### TASK STATEMENT
Needed from the data below: every line from the one with "The image size is (1366, 642)." up to and including the one with "Task: Remove column using the X icon", repeated exactly and with nothing else.

### SOURCE INFORMATION
Content starts
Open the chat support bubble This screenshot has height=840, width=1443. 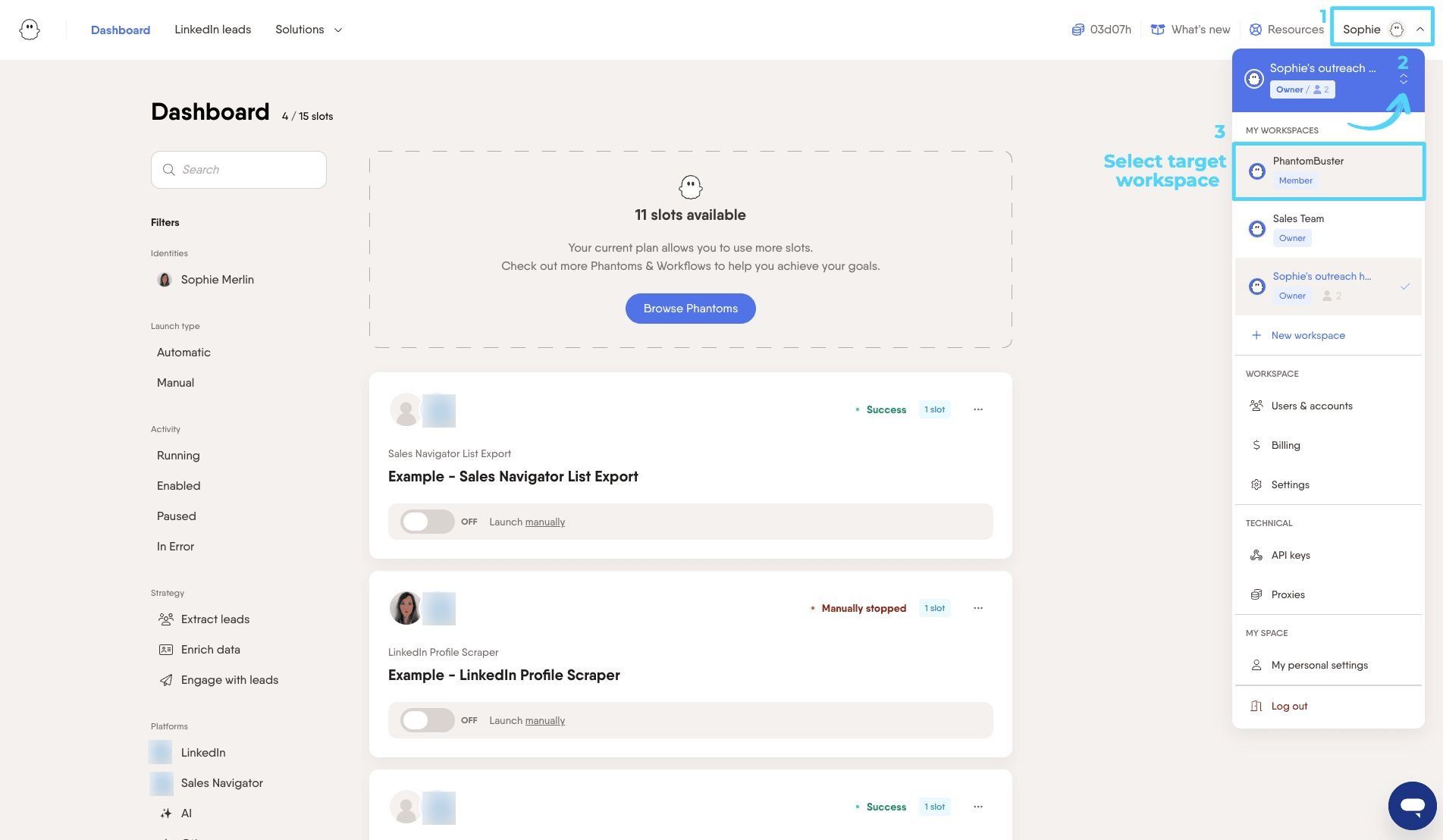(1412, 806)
Content ends
Content starts
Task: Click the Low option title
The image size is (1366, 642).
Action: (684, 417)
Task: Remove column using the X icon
Content ends
### FINISHED EXERCISE
The image size is (1366, 642).
Action: (684, 417)
Task: Remove column using the X icon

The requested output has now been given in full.